On the other hand, a potentially more salient wild card is the situation in the Middle East.  Polls indicate it rates low on the list of issues that motivate voters, but all one has to do is look at the headlines and see the protests all over the country to confirm that those who are motivated on the issue are extremely motivated.  And while it's likely that the impact will be concentrated at Ivy League campuses and a few communities in suburban Detroit, I'm struck by how many poll respondents with Anglo surnames are speaking up to pollsters to announce that the Israeli/Gaza situation is the most important issue for them.
 
Most problematic for Biden about this development, however widespread it is, is that almost every "Gaza voter" is someone he can expect to be subtracted from his vote column with almost zero upside potential.   Even if most of those Gaza voters don't end up going from Trump (and I suspect a non-zero number will in fact go Trump just out of petulance), Biden needs all of these Muslim Americans and woke college students if he's gonna get to 270 electoral votes.  Considering the 2020 election came down to fewer than 44,000 voters in three combined states, it's not at all difficult to imagine a scenario where the Gaza voters are the difference between victory and defeat.

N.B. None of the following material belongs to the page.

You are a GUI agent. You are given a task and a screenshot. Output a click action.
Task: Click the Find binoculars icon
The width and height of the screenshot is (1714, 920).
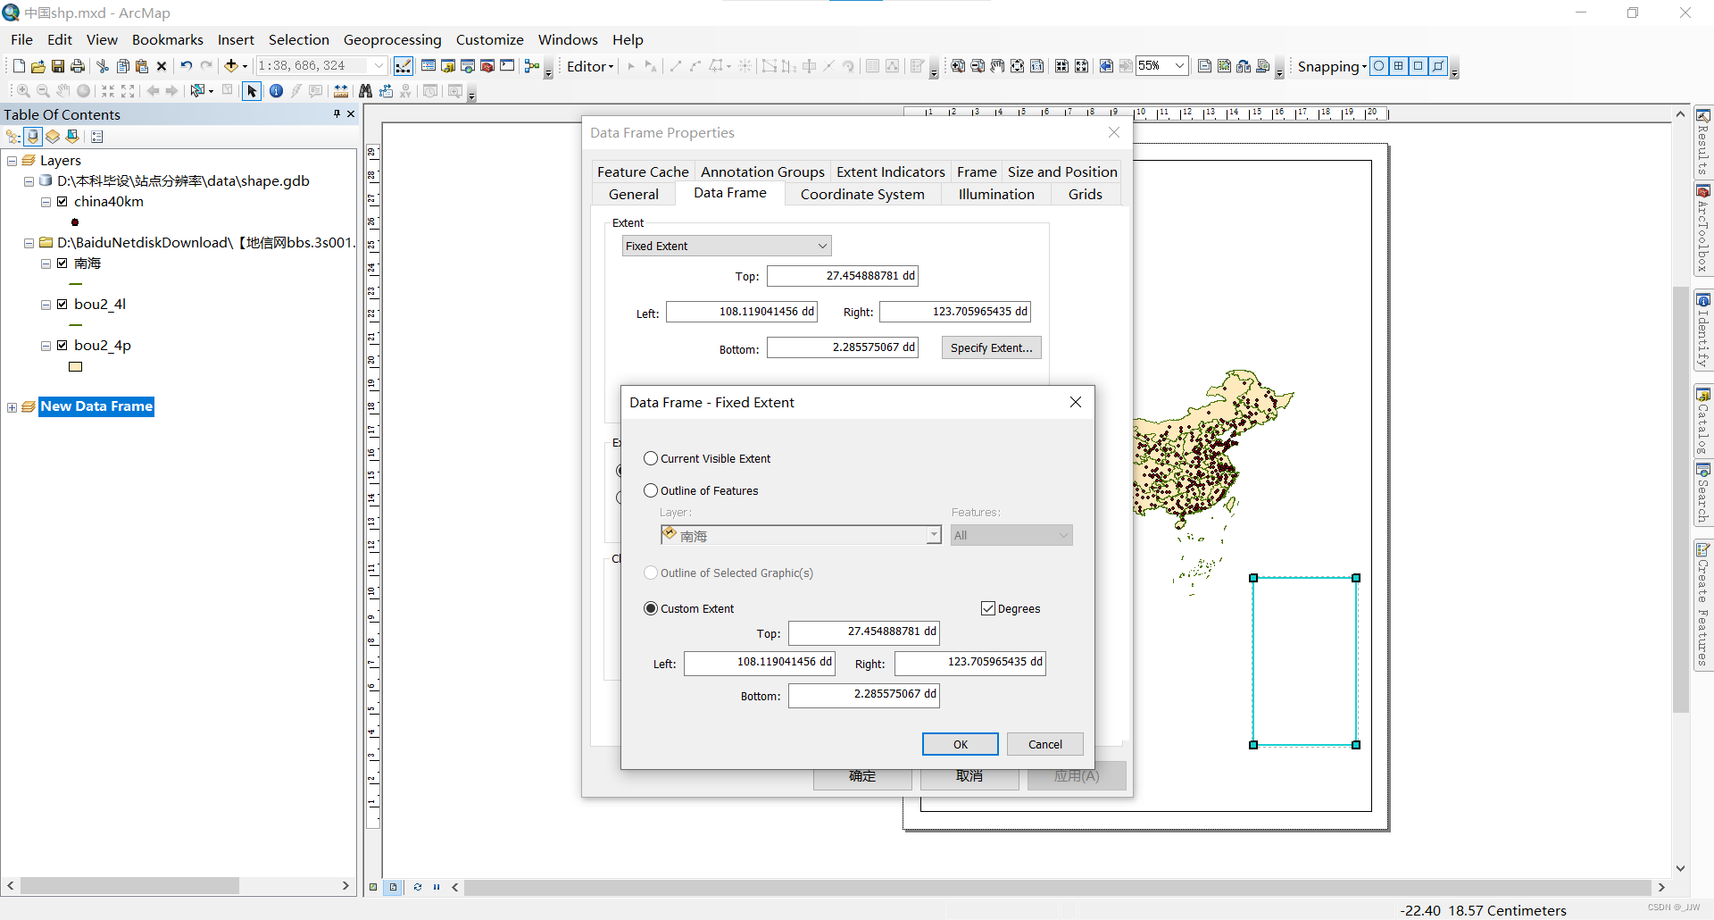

The November 2024 election will not only give us a snapshot of how many people actually care about the situation in the Middle East enough to base their vote on it, it will also give us a snapshot of how disconnected the general "youth vote" is from the Ivy League college campus "youth vote".  I've been questioning the diminishing utility of polls for the last few cycles, but my radar still went up when recent polls have indicated that young voters side with the Palestinians over the Israelis by a 2-1 margin.  If correct, those numbers point to a seismic generational transformation in American public opinion on this issue in the last 20 years or so.  
 
But given that these same polling samples are showing a double-digit shift toward Trump since 2020 among young voters, it's hard to reconcile.  Sure, Trump is the challenger against an incumbent President whose current alliance with Israel is under scrutiny, but Trump is also vastly more bullish in his support for Israel than Biden, which would be obvious to those with the most basic knowledge of the situation, let alone the young people on the streets protesting and telling pollsters it's the issue that's most important to them.  So either polling is hopelessly broken or young voters are hopelessly broken with an incurable cognitive dissonance.....planning to avenge Biden's coziness with Israel by voting for a challenger promising to be much more cozy yet with Israel.

Ultimately though, I suspect what election night will make most clear is the continuing epic divide between those with college degrees and those without, young and old alike.  This will manifest itself in a multitude of ways, but probably none more than the situation in the Middle East.  A small and shrinking cohort of young people catapulted into foreign policy activism by the college campus culture are allegedly representative of the youth vote, but may in fact represent a microscopic faction of the actual youth vote.  And if this is the case, it could represent a significant demographic flashpoint directly adjacent to collapsing college enrollment numbers nationally, possibly even to the point of becoming a self-fulfilling prophesy.  If increasing numbers of young people see their college-age contemporaries decrying the niche crusade for Palestinian liberation as the cause of their lives, it could help persuade even larger numbers of them to forgo higher education as neither the crushing expense nor the activist political culture seems consistent with their values.  Much as the Democrats fancied themselves having a "coalition of the ascendant" during the Obama years, these developments present a very significant problem for them moving forward because voters only seem to become Democrats in the modern era if they go to college.